Apriori is an algorithm for frequent item set mining and association rule learning over relational databases. It proceeds by identifying the frequent individual items in the database and extending them to larger and larger item sets as long as those item sets appear sufficiently often in the database. The frequent item sets determined by Apriori can be used to determine association rules which highlight general trends in the database: this has applications in domains such as market basket analysis.
(From Wikipedia)
Top 15 Rules of Support | Top 15 Rules of Confidence | Top 15 Rules of Lift |
---|---|---|
(Click to see a larger view.) |
(Click to see a larger view.) |
(Click to see a larger view.) |
Support is the probability of two events occur together. From the top 15 rules by support, {4} => {Paperback} has the highest support of 0.4469, which indicates that 4 and Paperback occur in 44.69% of transactions at the same time, that is, 44.69% of books are in paperback format with rating of 4.
Confidence is the probability of two events occur together given the occurrence of one of the events. From the top 15 rules by confidence, {4, Crime-Thriller} => {Paperback} has the highest confidence of 0.9539, which indicates that Paperback occurs in 95.39% of the transactions that contain 4 and Crime-Thriller at the same time. Actually in the dataset, the most popular book format is paperback. Therefore, Paperback could occur in a great number of transactions. From the screenshot above, the RHS of all transactions here are Paperback.
Lift is a measure of dependent or correlated events. If lift equals to 1, two events are independent. From the top 15 rules by lift, {Food-Drink} => {Hardback} has the highest lift of 2.84, which indicates that Food-Drink and Hardback are strongly associated, that is, when books are in Food-Drink category, they are quite likely in hardback format. All lift here are greater than one, which means that each pair of items here are associated with each other.
From the scatter plot for 10 rules, most of the rules have high lift and low support, which indicates that the associations between items are strong, but the probabilities of both items occur together are low.
From the grouped matrix for 10 rules, the largest circle with the darkest color shows that {Food-Drink} => {Hardback} has the highest lift and the highest support. It indicates that Food-Drink and Hardback are strongly associated, which is the same as the result of top rules of lift. In addition, Food-Drink and Hardback have high probability to occur together.
The interactive graph shows the relationship between vertices. The items are mainly grouped into two parts, one about Paperback, and another about Hardback. In Paperback part, Graphic-Novels-Anime-Manga and 4.5 are strongly associated with Paperback. In Hardback part, Humour, Home-Garden and Food-Drink are strongly associated with Hardback, which indicates three main categories that books in hardback format of. Among them, Food-Drink has the strongest association with Hardback, and the same result has been gained from top rules of lift and grouped matrix.

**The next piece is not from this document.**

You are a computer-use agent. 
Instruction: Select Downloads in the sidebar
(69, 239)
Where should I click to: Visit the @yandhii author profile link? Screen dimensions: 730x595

The Network D3 shows that there are two groups of items which indicates that there are two sets of items that would occur together as a group frequently. Similarly, one about Paperback, one about Hardback. Items related to these two formats are book categories and ratings that occur together with each of them frequently. For example, Humour, Transport, Food-Drink, Home-Garden and 4.5 are frequently occur together with Hardback and Romance, Crime-Thriller and 4 are frequently occur together with Paperback.
Association rule mining is a great way to explore any relationship between book formats, book categories and ratings. After using apriori to get rules, three measures, support, confidence and lift are used to measure the rules. High support and confidence means strong association, and lift should be greater than 1 to be meaningful.
From the analysis above, books in Amazon are mainly grouped in two formats, paperback and hardback. The categories strongly associated to paperback are Crime-Thriller, Romance and Graphic-Novels-Anime-Manga, which indicates that if people choose books from Crime-Thriller, Romance or Graphic-Novels-Anime-Manga categories, they are more likely to be paperback. The categories strongly associated to hardback are Humour, Home-Garden and Food-Drink, which indicates that if people choose books from Humour, Home-Garden or Food-Drink categories, they are more likely to be hardback. As for ratings, 4 is strongly associated with paperback and 4.5 is strongly associated with hardback, which indicates that books in paperback format mainly have a rating of 4 and books in hardback format mainly have a rating of 4.5. The rating of hardback is higher than that of paperback.